Euro-zone inflation accelerated to a 3% annual pace in September, effectively quashing hopes of a possible European Central Bank interest-rate cut.

Also, German Economy Minister Philipp Roesler on Friday said German lawmakers were unlikely to back any further increase in the European Financial Stability Facility beyond the measures approved Thursday. Stocks had received a lift earlier in the week on hopes the EFSF would be expanded to protect larger debt-ridden countries in the euro zone.

U.S. markets ended up following their European counterparts with the Stoxx Europe 600 index XX:SXXP -1.19%  falling 1.2% for the day, and 17.1% for the quarter. Read more on European stocks.

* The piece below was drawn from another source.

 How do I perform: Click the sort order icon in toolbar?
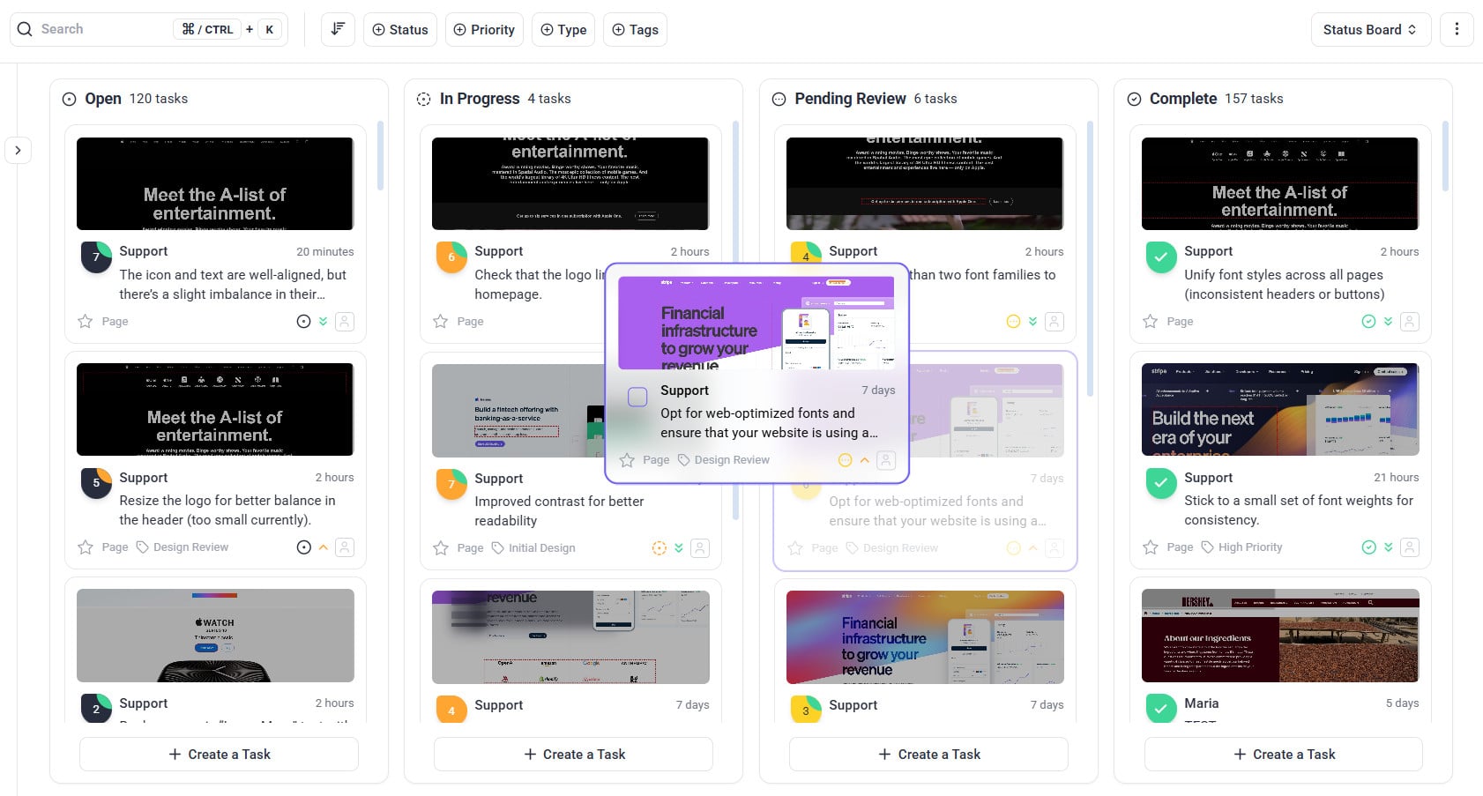(338, 29)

Against this backdrop, the euro EURUSD -0.0006%  fell against the U.S. dollar. Read more on currencies.

Leading blue chip stocks into the red Friday was Hewlett-Packard Co. HPQ -5.59% , with a 5.6% drop on the day, and Alcoa Inc. AA -4.87% , with a loss of 4.9%.

Other notable decliners included Bank of America Corp. BAC -3.62% , American Express Co. AXP -3.90%  and J.P. Morgan Chase & Co. JPM -4.05% . Merck & Co. MRK +0.12%  was the only gainer on the Dow with a 0.1% rise.

Domestically, economic data was mixed. September’s reading of consumer sentiment rose to 59.4, recovering from a nearly three-year low of 55.7 in August, according to a Thomson Reuters/University of Michigan gauge. Read more about the latest data.

Manufacturing activity in the Chicago region, meanwhile, expanded at a more rapid pace, rising to 60.4 in September from 56.5 in August. Read more about the Chicago PMI.

Not all economic data was that promising, however.

Ahead of the opening bell, the Commerce Department said personal income in August fell a seasonally adjusted 0.1%, the first decline since October 2009. Consumer spending increased a seasonally adjusted 0.2%. Read more on spending.

“With income down and spending holding up, consumers dipped into savings, and that’s not a healthy sign,” said Gary Bigg, an economist at Bank of America.

Earlier, a Chinese survey of manufacturing indicated industrial output weakened for the third straight month in September. HSBC’s China Manufacturing Purchasing Managers’ Index held flat at 49.9, sitting just below the 50 level dividing expansion from contraction.